Work request A: According to the Schinus text, in what year was the correct grammatical gender of the genus name determined?
Work request B: From the Schinus text, quote everything from "- Schinus gracilipes" down to "Argentina (Salta Province)".

Supplied text Block Start

The species of Schinus are native to South America, ranging from Peru and northeastern Brazil to southern South America. Some species (e.g. Schinus terebinthifolia) have become an invasive species outside their natural habitats. Schinus polygama, although less well known, is also potentially weedy in mesic areas.

==Etymology==

The generic name is derived from the Greek word for Pistacia lentiscus, Σχίνος (schinos), which it resembles.

There has been considerable historical confusion as to the correct grammatical gender of the genus name; this was resolved in 2015 with the determination that the correct gender of Schinus is feminine, not masculine, and adjectival names within the genus must be spelled accordingly. E.g. Schinus polygamus is found in the literature, but Schinus polygama is deemed to be the correct form. This is because botanical tradition uses feminine gender for the genus name Schinus, as is the classical tradition for most genus names of trees that end in -us, and polygama is an adjective that must take a feminine form (not the masculine form polygamus).

==Species==
34 species are currently accepted:
- Schinus areira L. – Peru, Bolivia, northern Chile, and northern Argentina
- Schinus bumelioides I.M.Johnst. – northern Argentina
- Schinus engleri F.A.Barkley – Argentina, Brazil, and Uruguay
- Schinus fasciculata (Griseb.) I.M.Johnst. – Bolivia, Paraguay, and northern Argentina
- Schinus ferox Hassl. – southern Brazil, Paraguay, Uruguay, northern Argentina (Misiones Province)
- Schinus gracilipes I.M.Johnst. – northwestern Argentina
- Schinus johnstonii F.A.Barkley – Argentina and Uruguay
- Schinus kauselii F.A.Barkley – central Chile
- Schinus latifolia (Gillies ex Lindl.) Engl. – central Chile
- Schinus lentiscifolia Marchand – southern Brazil, Paraguay, Uruguay, northern Argentina (Misiones Province)
- Schinus longifolia (Lindl.) Speg. – west-central and southern Brazil, Paraguay, Uruguay, nand northern Argentina
- Schinus marchandii F.A.Barkley – southern Chile and southern Argentina
- Schinus meyeri F.A.Barkley – Bolivia and northwestern Argentina (Salta Province)
- Schinus microphylla I.M.Johnst. – Peru and Bolivia
- Schinus molle L. Peruvian pepper tree
  - Schinus molle var. molle (=S. bituminosa, S. occidentalis) – Peru, Bolivia and northern Chile; southern Brazil, Paraguay, Uruguay, and northeastern Argentina
  - Schinus molle var. rusbyi (L.) DC. – southern Peru, Bolivia and northern Chile
- Schinus montana Engl. – central Chile
- Schinus myrtifolia (Griseb.) Cabrera – Bolivia and northwestern Argentina
- Schinus odonellii F.A.Barkley – southern Chile and western Argentina
- Schinus pampeana Bordignon & Vog.Ely – southern Brazil (Rio Grande do Sul)

Supplied text Block End
Entries shown Block Start

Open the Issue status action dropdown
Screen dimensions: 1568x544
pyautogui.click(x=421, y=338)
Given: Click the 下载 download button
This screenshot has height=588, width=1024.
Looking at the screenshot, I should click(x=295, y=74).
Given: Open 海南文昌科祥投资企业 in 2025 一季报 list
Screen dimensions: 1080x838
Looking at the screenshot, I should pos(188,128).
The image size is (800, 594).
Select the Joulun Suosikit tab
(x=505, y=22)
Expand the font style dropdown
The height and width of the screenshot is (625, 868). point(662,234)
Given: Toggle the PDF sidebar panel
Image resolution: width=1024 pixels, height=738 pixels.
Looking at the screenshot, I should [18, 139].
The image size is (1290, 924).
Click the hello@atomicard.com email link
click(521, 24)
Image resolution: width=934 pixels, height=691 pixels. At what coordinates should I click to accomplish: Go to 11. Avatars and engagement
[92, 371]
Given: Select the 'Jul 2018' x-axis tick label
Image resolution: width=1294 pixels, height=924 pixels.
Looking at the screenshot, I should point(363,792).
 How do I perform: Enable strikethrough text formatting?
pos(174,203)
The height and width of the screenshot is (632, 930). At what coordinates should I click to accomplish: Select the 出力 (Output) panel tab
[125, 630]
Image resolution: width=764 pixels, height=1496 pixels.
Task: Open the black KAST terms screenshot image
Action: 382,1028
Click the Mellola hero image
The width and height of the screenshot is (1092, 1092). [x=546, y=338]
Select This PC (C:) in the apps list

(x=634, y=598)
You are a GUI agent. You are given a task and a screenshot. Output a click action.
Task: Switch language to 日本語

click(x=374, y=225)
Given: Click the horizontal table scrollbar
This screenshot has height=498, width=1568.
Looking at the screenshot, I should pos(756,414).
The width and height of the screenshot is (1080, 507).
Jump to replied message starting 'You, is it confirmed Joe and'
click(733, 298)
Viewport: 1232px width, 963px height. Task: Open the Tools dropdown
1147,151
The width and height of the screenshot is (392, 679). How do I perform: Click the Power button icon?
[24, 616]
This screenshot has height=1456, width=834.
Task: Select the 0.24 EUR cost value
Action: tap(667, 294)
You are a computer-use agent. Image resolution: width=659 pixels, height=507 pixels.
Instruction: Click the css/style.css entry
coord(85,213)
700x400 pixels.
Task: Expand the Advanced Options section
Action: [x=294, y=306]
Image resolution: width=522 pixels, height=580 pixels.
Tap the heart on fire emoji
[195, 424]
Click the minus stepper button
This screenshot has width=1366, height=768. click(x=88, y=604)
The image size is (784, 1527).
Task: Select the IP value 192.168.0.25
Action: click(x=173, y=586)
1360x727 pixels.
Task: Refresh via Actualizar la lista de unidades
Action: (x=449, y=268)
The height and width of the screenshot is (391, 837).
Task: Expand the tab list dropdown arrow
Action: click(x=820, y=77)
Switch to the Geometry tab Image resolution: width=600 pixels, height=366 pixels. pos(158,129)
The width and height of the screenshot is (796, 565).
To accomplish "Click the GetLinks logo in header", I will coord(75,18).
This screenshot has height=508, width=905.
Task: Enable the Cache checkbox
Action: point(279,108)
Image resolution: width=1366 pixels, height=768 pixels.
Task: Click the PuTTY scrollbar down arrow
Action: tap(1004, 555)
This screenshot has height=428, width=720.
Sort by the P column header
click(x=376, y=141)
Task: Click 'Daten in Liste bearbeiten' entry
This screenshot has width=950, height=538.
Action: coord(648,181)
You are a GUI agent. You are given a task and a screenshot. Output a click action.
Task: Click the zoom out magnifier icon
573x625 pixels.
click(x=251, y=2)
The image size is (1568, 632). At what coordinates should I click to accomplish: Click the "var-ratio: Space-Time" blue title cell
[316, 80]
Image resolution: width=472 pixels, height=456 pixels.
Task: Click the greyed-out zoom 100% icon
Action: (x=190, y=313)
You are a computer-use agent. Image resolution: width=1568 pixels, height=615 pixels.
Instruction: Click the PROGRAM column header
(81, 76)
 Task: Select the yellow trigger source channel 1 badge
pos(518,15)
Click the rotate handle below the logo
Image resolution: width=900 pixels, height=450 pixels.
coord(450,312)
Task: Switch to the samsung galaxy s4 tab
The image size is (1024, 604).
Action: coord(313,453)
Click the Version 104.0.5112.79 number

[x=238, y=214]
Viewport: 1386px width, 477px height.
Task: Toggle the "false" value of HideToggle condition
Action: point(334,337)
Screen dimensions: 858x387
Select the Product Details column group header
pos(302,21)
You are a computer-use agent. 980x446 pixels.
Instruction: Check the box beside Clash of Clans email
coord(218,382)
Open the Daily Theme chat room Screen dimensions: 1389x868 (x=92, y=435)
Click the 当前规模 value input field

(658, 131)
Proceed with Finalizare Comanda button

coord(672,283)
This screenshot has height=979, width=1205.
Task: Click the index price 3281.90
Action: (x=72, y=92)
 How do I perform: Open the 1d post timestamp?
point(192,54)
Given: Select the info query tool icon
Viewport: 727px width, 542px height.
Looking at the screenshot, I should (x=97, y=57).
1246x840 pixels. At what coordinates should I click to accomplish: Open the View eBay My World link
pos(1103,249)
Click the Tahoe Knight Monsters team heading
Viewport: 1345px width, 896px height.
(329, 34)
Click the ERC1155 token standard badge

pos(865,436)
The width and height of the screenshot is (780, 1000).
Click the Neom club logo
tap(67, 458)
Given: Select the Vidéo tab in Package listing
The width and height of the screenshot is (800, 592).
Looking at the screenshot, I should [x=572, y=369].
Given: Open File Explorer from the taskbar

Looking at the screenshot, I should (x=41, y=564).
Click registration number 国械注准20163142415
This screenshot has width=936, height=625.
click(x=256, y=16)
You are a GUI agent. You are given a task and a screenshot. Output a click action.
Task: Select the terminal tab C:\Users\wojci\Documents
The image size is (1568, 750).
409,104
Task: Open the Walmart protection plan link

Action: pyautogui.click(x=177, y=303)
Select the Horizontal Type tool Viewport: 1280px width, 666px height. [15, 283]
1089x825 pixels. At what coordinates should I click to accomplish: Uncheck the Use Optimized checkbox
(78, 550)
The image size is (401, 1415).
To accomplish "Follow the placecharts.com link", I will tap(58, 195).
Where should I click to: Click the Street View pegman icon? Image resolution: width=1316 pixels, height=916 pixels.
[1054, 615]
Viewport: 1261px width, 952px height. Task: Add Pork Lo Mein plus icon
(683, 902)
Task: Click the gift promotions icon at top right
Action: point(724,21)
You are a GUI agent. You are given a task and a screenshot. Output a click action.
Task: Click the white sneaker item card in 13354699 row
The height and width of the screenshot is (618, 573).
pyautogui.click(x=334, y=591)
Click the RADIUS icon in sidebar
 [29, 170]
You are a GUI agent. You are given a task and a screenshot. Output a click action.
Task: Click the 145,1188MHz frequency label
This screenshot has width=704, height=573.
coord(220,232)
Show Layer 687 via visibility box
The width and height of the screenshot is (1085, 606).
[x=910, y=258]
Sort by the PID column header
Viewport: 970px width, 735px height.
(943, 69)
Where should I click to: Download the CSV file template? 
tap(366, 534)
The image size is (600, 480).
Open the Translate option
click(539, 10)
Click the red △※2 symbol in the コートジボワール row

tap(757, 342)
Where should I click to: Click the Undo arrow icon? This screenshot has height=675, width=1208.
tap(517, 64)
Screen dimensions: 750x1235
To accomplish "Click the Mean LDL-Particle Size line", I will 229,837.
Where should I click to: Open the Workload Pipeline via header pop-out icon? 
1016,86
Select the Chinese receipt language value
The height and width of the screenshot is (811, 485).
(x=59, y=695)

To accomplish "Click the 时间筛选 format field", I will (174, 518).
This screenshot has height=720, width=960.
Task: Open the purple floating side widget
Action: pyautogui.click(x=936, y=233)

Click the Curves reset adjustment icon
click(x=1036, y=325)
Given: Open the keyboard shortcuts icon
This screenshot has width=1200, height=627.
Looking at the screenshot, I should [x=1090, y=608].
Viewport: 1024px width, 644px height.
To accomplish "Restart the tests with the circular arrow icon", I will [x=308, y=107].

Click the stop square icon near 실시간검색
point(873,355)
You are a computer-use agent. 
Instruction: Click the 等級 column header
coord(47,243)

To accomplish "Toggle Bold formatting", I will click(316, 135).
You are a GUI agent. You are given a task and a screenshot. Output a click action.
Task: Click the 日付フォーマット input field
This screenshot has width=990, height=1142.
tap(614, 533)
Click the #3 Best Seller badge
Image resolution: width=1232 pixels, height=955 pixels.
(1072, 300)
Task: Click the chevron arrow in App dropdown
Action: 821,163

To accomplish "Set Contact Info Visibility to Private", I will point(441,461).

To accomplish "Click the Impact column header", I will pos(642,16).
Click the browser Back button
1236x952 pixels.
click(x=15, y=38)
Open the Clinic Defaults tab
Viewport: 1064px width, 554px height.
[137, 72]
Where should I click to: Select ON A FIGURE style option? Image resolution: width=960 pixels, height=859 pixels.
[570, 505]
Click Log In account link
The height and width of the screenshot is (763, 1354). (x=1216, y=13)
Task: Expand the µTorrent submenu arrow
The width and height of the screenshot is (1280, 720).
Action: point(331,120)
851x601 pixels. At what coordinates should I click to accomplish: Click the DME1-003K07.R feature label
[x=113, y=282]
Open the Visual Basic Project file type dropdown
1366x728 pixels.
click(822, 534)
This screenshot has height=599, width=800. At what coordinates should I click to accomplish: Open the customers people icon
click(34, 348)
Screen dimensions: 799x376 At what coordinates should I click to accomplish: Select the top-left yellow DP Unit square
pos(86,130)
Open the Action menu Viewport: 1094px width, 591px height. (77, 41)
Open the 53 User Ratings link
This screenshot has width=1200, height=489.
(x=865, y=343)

Entries shown Block End

Written solution A: 2015

Written solution B:
- Schinus gracilipes I.M.Johnst. – northwestern Argentina
- Schinus johnstonii F.A.Barkley – Argentina and Uruguay
- Schinus kauselii F.A.Barkley – central Chile
- Schinus latifolia (Gillies ex Lindl.) Engl. – central Chile
- Schinus lentiscifolia Marchand – southern Brazil, Paraguay, Uruguay, northern Argentina (Misiones Province)
- Schinus longifolia (Lindl.) Speg. – west-central and southern Brazil, Paraguay, Uruguay, nand northern Argentina
- Schinus marchandii F.A.Barkley – southern Chile and southern Argentina
- Schinus meyeri F.A.Barkley – Bolivia and northwestern Argentina (Salta Province)